Kalbime vuran neydi? Beni böylesine yaralayan, canımı yakan neydi? Her şey o kadar anlamsız geliyordu ki. Kimselere inanmıyordum. İki adamı iteleyip eve girdim. Âşık olduğum kokusu burnumu istila ederken "Ufuk!" diye seslendim. Ama yoktu. Evi hızlı bir şekilde dolaşıp, onsuzlukla tanıştım. Kalbimi tutarken en son boş yatağına çöktüm. Artık gözyaşlarımı tutamıyordum.

"Ufuk?" diye mırıldanırken üzerinde ismimin yazılı olduğu zarfı elime aldım.

Fırtınam,

Güzel gözlüm ben gidiyorum. Defalarca seviyorum desem de artık anlamsız olduğunu biliyorum. Ama giderken sana, senin için yazdığım şiiri bırakmak istiyorum. Okudukça beni hatırlamanı, affetmesen de büyük bir aşk yaşamıştık diyebilmeni istiyorum. Sevmek birini onun uğruna her zorluğa göğüs gelmektir. O seni sevmese de onun için her acıyı yaşamaktır. Onun mutlu olmasını istemektir. Onu bir başkasının yanında elini tutarken, öperken, sarılırken görsen de acı hissetmiyormuş gibi davranmaktır. Ama ne yaparsan yap o an gülüşünün solmasına nedendir. O an ölmek istemektir. Ne kadar zor olsa da iyimmiş rolü yapmaktır. Ağlasan da kimse görmeden gözyaşlarını saklamaktır. Aşk kısacası acı çekmeye razı olmaktır. Mutsuzluğa evet demektir. İşte bu yüzdendir gitmem. Sırf sen mutlu ol diye gidiyorum.

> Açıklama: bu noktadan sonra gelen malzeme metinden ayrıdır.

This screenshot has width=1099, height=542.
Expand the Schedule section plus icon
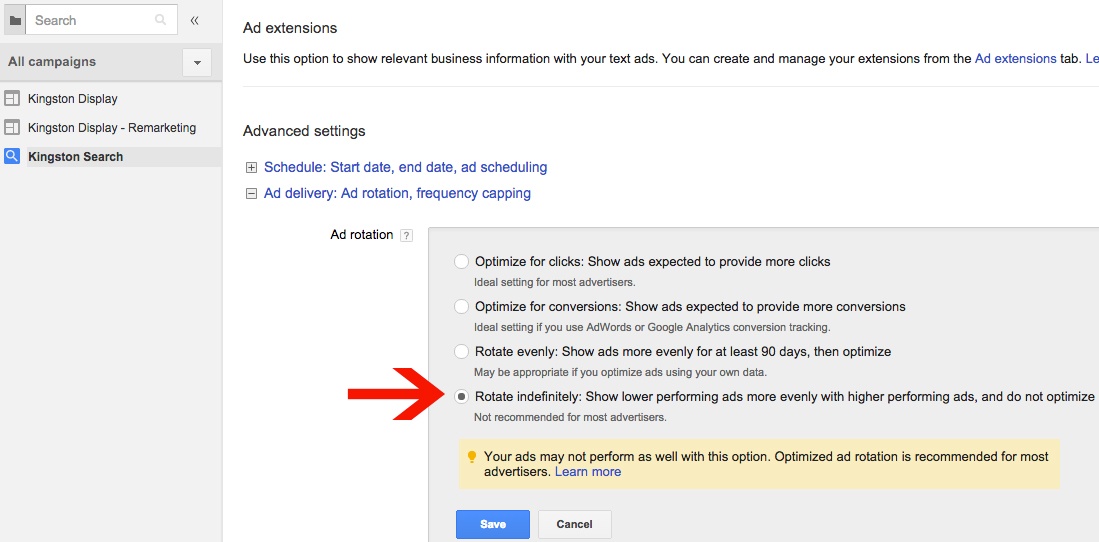pos(252,168)
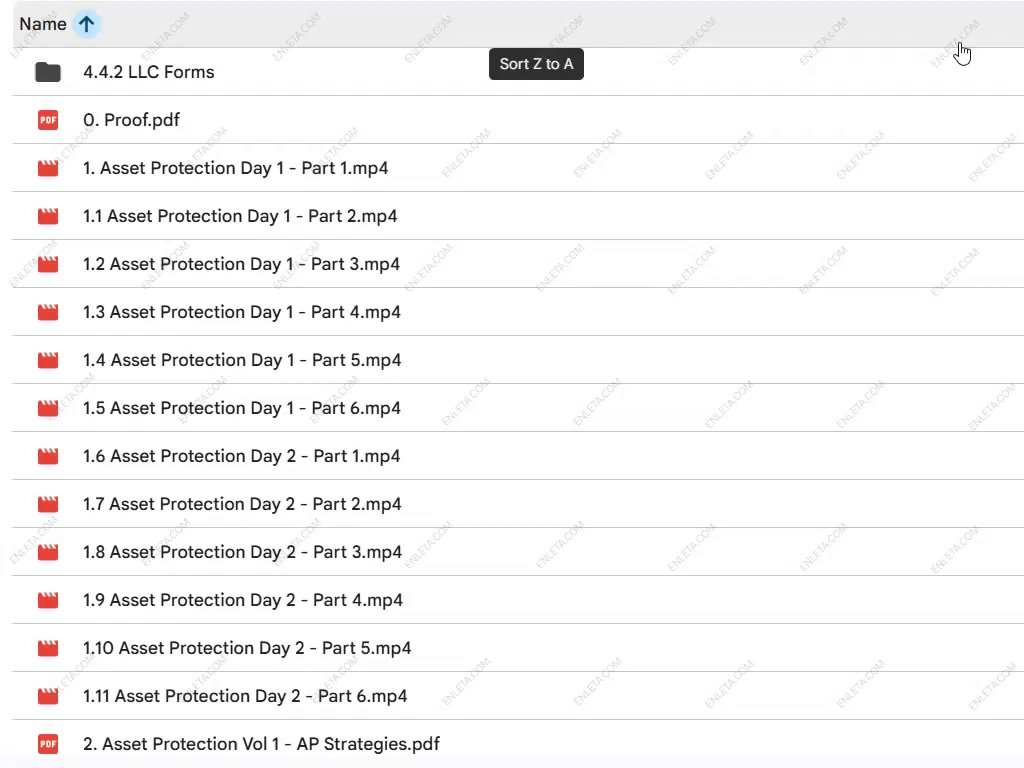1024x768 pixels.
Task: Open the 4.4.2 LLC Forms folder
Action: [148, 72]
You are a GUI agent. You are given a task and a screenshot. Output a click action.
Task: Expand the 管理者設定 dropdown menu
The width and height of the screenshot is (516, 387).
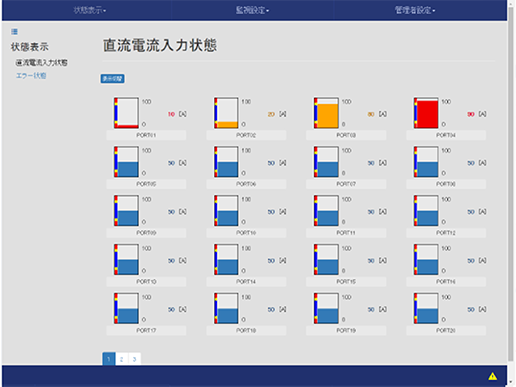415,10
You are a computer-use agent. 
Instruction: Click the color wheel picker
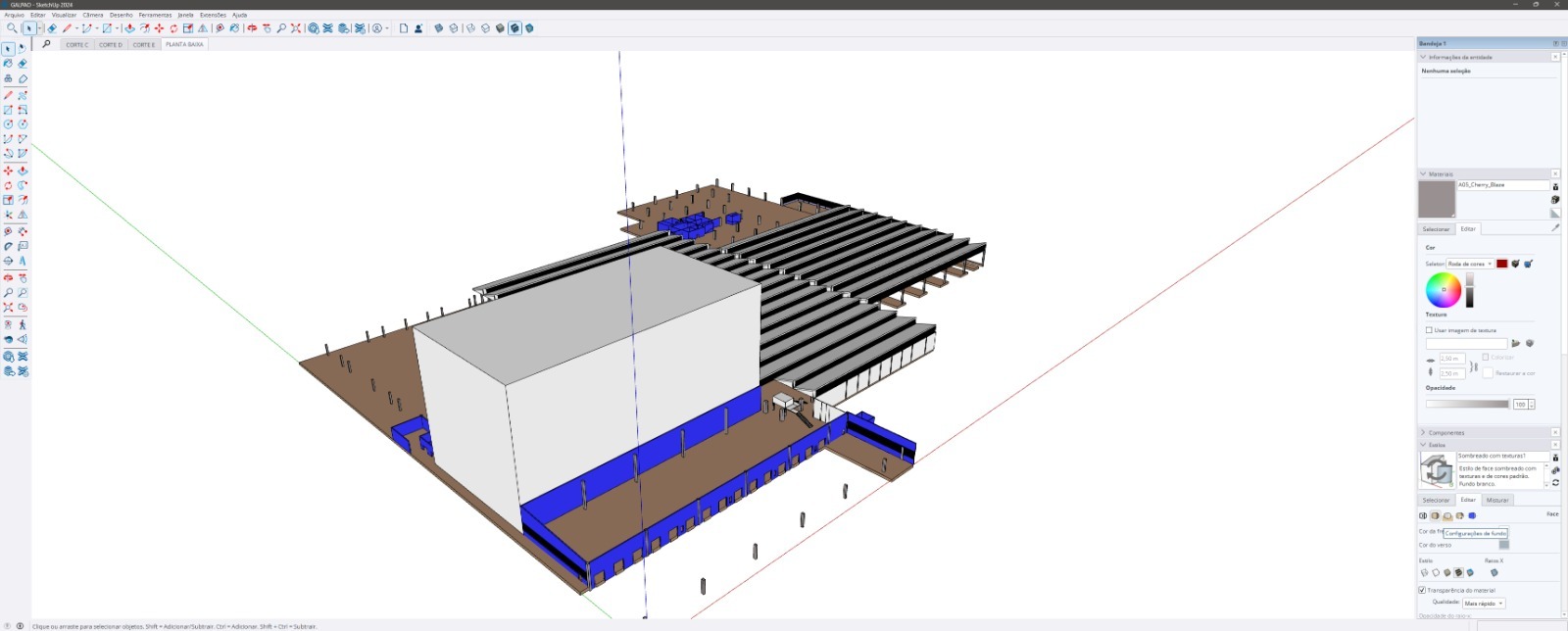(1443, 290)
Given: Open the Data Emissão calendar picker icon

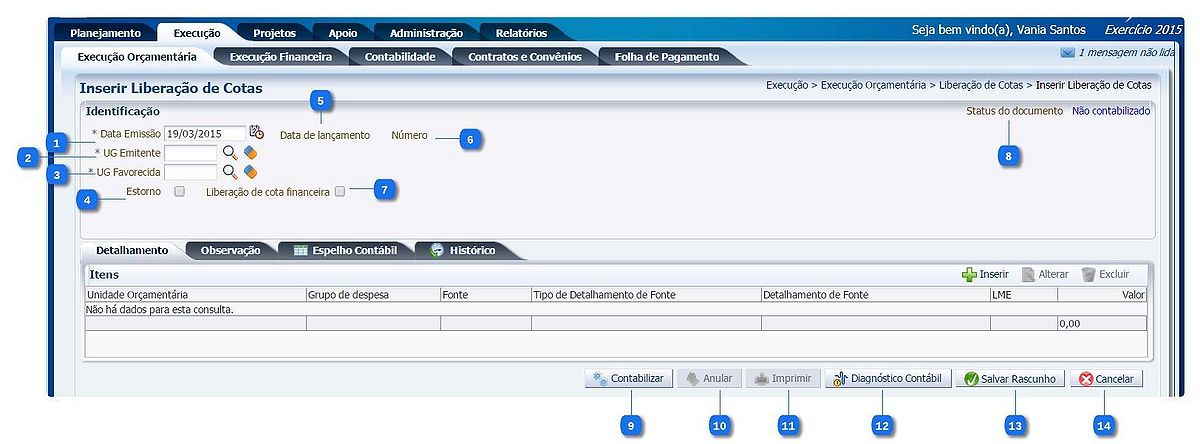Looking at the screenshot, I should [x=256, y=132].

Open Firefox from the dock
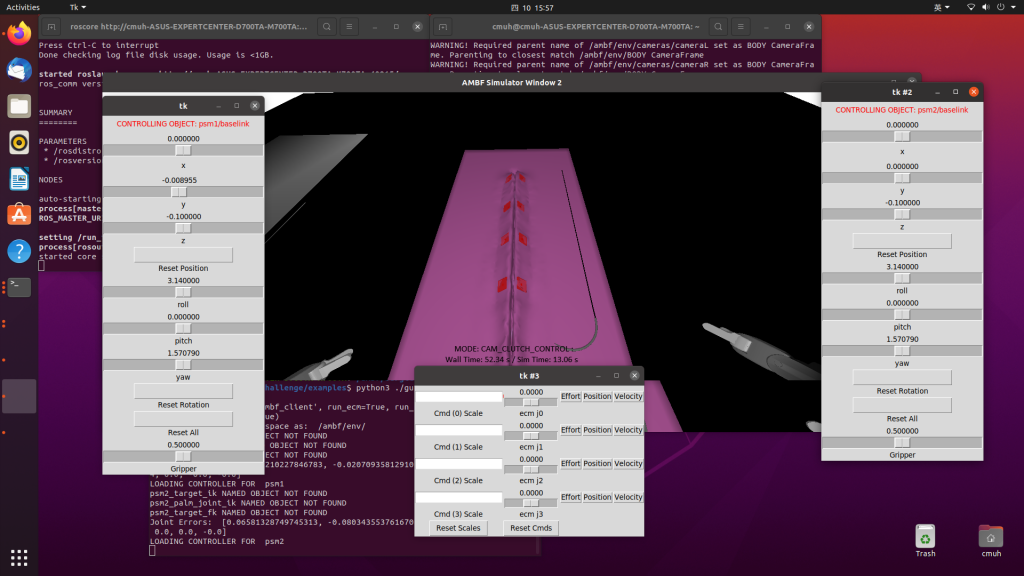coord(19,34)

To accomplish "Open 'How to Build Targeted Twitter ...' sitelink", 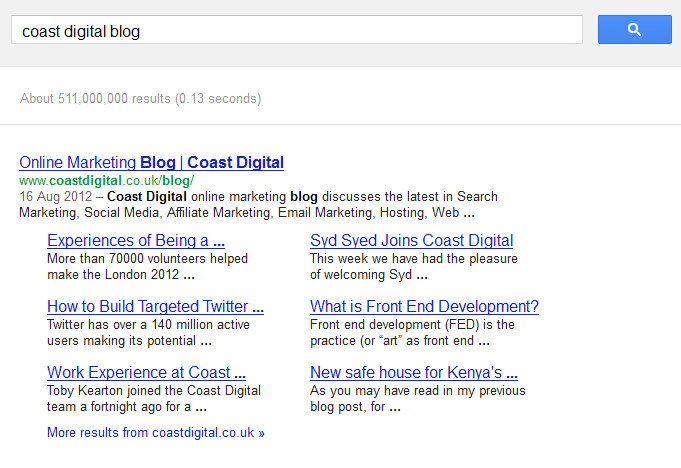I will pos(155,306).
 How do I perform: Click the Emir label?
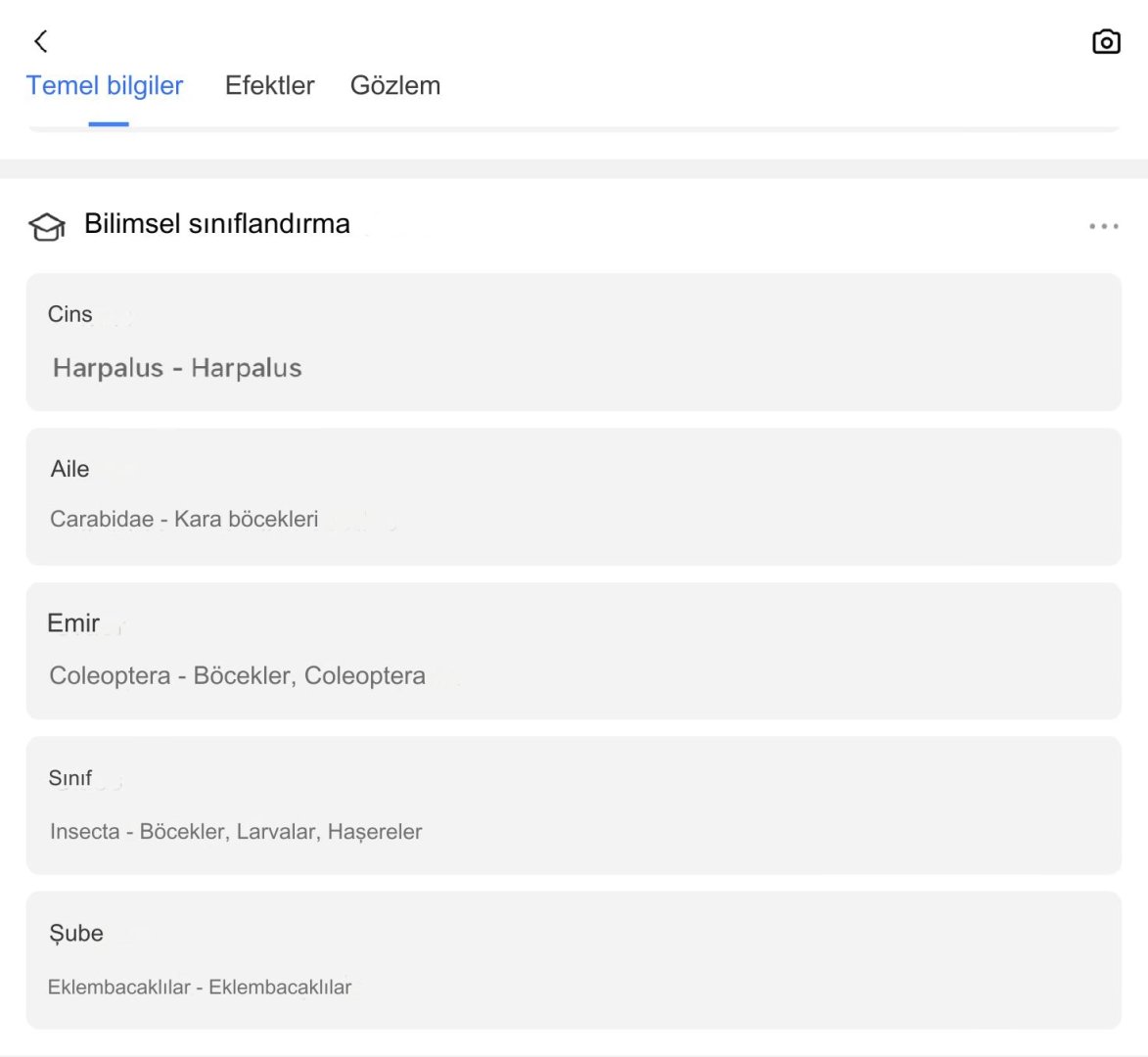pyautogui.click(x=73, y=623)
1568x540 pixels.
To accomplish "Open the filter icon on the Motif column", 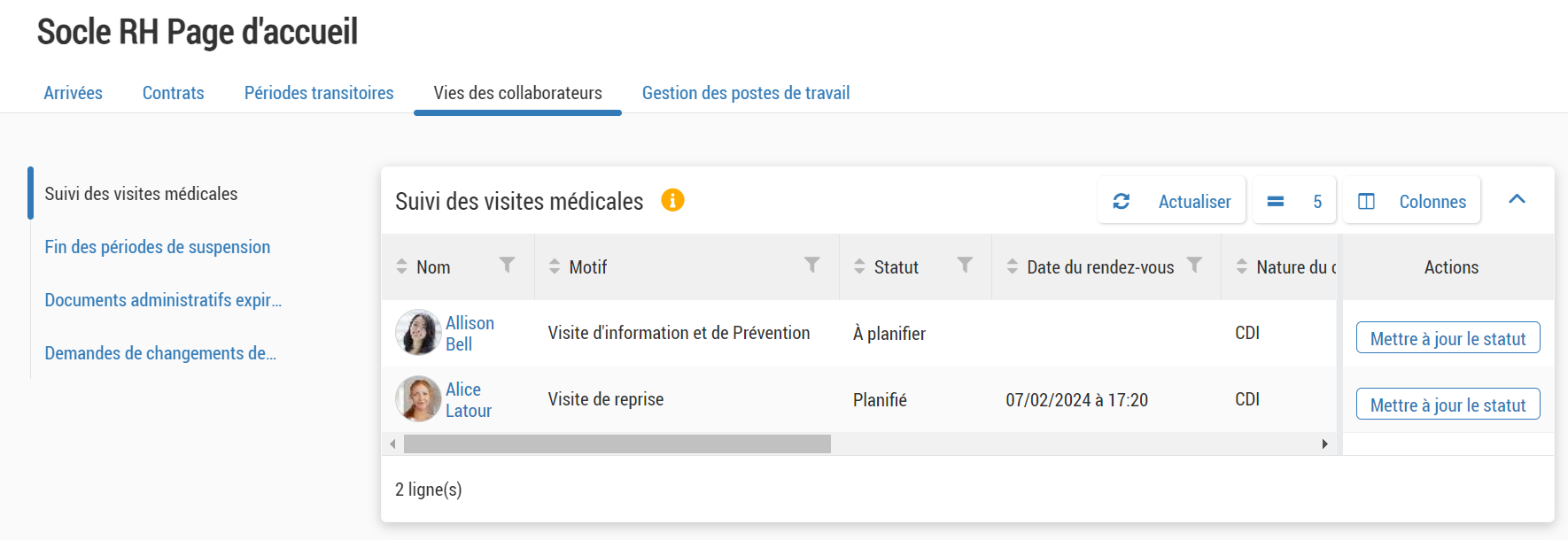I will [x=811, y=264].
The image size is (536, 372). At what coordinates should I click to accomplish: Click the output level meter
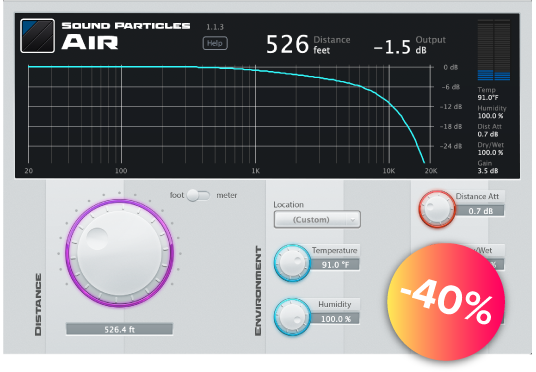[x=494, y=50]
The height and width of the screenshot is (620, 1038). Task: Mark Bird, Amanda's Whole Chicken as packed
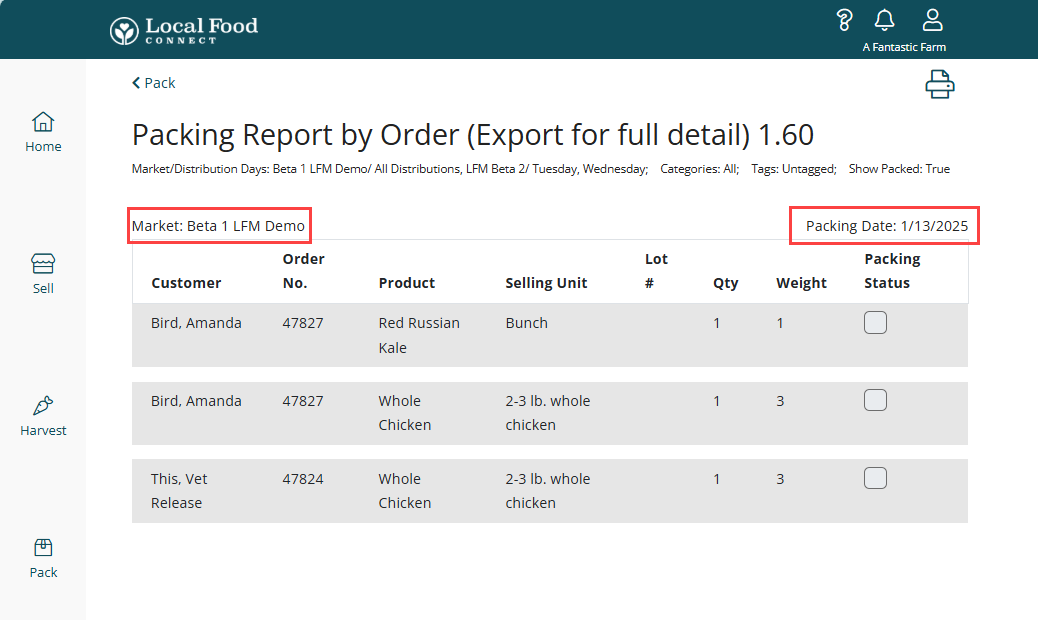tap(875, 399)
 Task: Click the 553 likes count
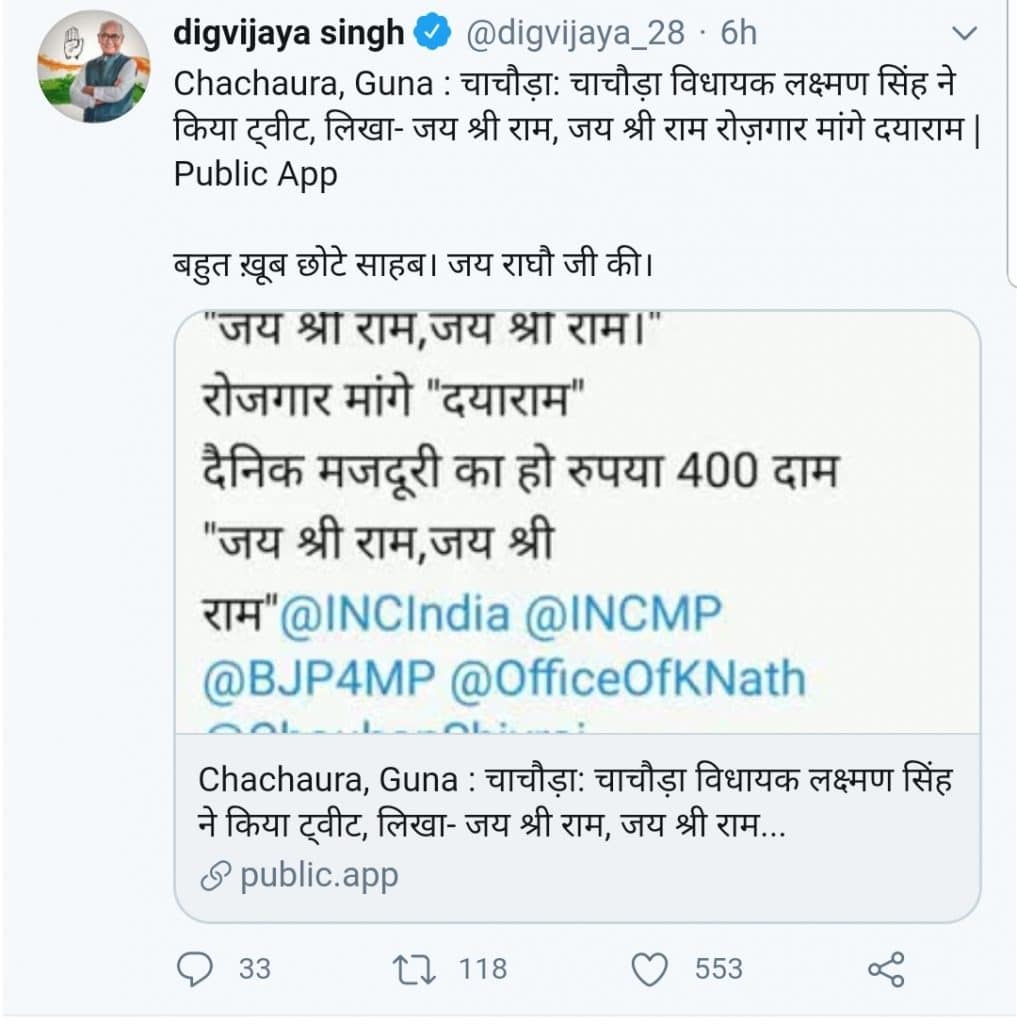click(x=718, y=968)
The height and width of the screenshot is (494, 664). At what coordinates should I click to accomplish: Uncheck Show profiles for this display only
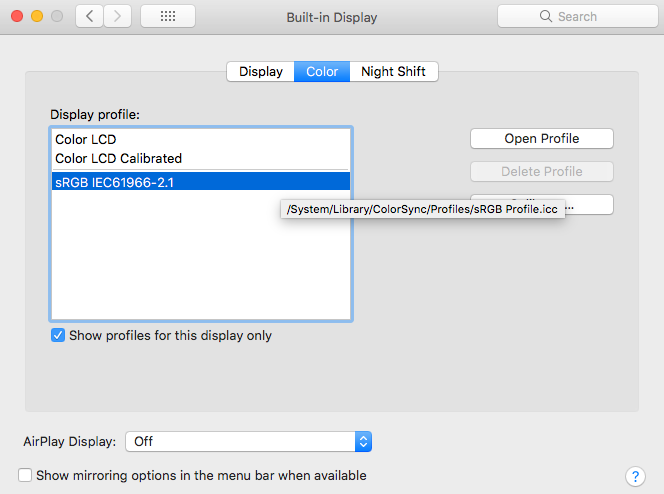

GÖZLERİN VAR SADECE AKLIMDA

Gözlerin var sadece aklımda

Yapayalnız karanlık gökyüzü gibiyim

Kızsam sana yine de gözlerin aklımda

Bir name başlar dilimde

Birkaç gözyaşı damlası, saplanır yüreğime

Bulut gözlerin dumanlaşır birden

Her yanım hem soğuk hem de cehennem gibi alev alev

Kalbim sızlar en derinlerden

Artık umut yok biliyorum

Artık sen yoksun

Ama sevdiğim, hala gözlerin yanımda

Unutmadım onları unutamam...

Kayboluyorum sen yokken

Sanki bir mezardayım, sesleniyorum sana

Ama duymuyorsun

Elimi tutmuyorsun, tutmak istemiyorsun biliyorum

Beni görmeni istiyorum görmüyorsun

Yalnızım, sensizim

Kalbim sızlıyor en derinlerden

Fırtına kopuyor yaralı yüreğimde

Kıyamet 'i sensiz yaşıyorum, kendi içimde

Ama biliyorum umut yok artık

Gidiyorum.

Ufuk...


Gitmişti. Şimdi ne yapacaktım? Onu nasıl bulacaktım? Onsuz nasıl yaşayacaktım? Gözyaşlarım yanağımı yakarken, elimde sevdiğim adamın mektubu ayağa kalktım. Güçsüz olmama rağmen dışarı koşturdum. Uzun yola baktım. Kimseler yoktu. Mavişim yoktu. Ben yine onu kaybetmiştim. Acı içinde "Ufukkkkk!" diye haykırışım kaldı geride. Onsuz paramparça olmuş bir kalple dizlerim üzerine çöktüm.

ALTI AY SONRA

DAMLA

Gitmişti.

Bana kalan onsuz bir hayattı. Emre'den boşanmıştım. Kendime bir ev kiraladım. Yapayalnız yaşamaya başladım. Bir gün geçse bir gün geçmiyordu. Ufuk 'suz yalan bir hayatı yaşıyordum. Pişmanlık kalbimi sararken, sessizce evimden çıktım. Küçük mavi arabama baktım. Tekrar bir şirketin peyzaj mimarı olarak çalışmaya başlamıştım. Ara ara bayılmalarım olsa da genelde çok iyiydim. Kalbim hariç. Tebessüm ettim. Üzerimdeki kırmızı sıfır kol tişörtümü düzenlerken, kot eteğimi de düzelttim. Kot desenli çantama sımsıkı tutunup arabama yürüdüm. Arabama kendimi atıp İstanbul'un kalabalık trafiğine ilerledim.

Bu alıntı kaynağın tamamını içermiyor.